■ MATERIAL FOR THE TASK
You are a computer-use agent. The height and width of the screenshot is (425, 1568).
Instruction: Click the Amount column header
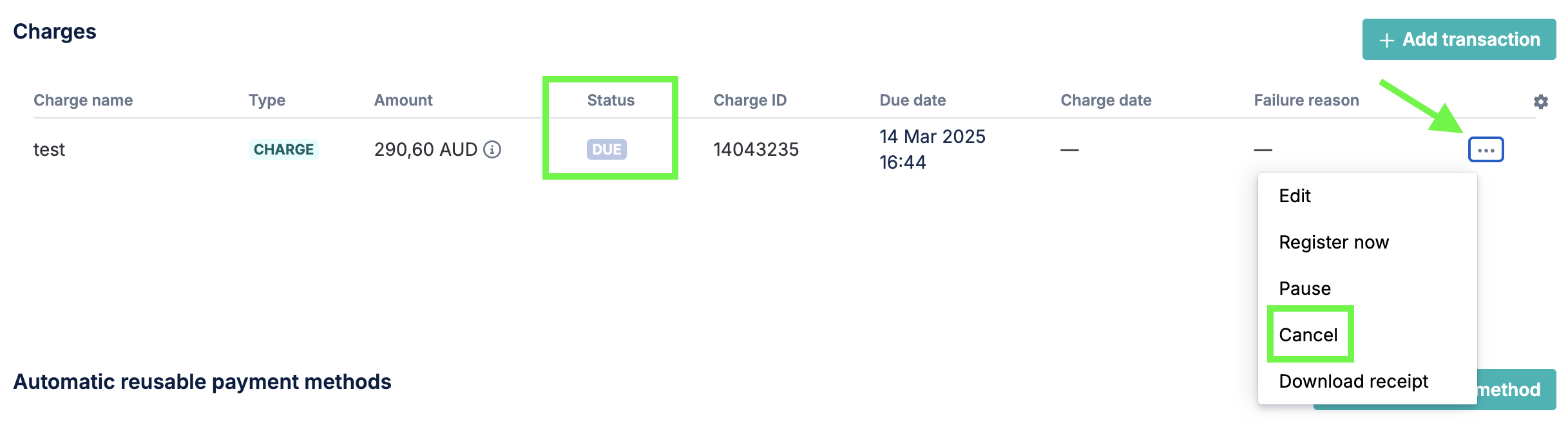point(403,100)
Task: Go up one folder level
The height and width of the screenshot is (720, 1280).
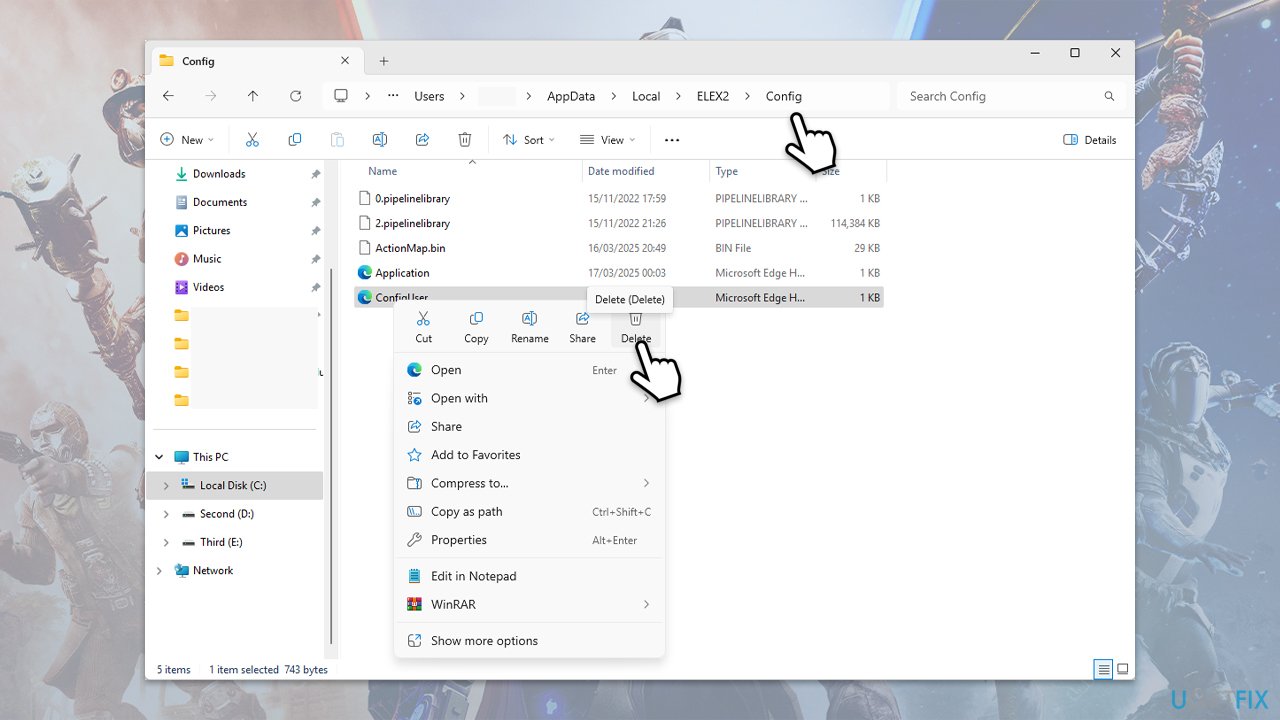Action: click(253, 95)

■ TO BE DONE
Copy out the text of the data above word for word, without the pictures.

■ SOLUTION
You are a computer-use agent. The height and width of the screenshot is (425, 1568).
Instruction: Click the Amount column header
point(403,100)
Task: Go up one folder level
The height and width of the screenshot is (720, 1280).
Action: click(253, 95)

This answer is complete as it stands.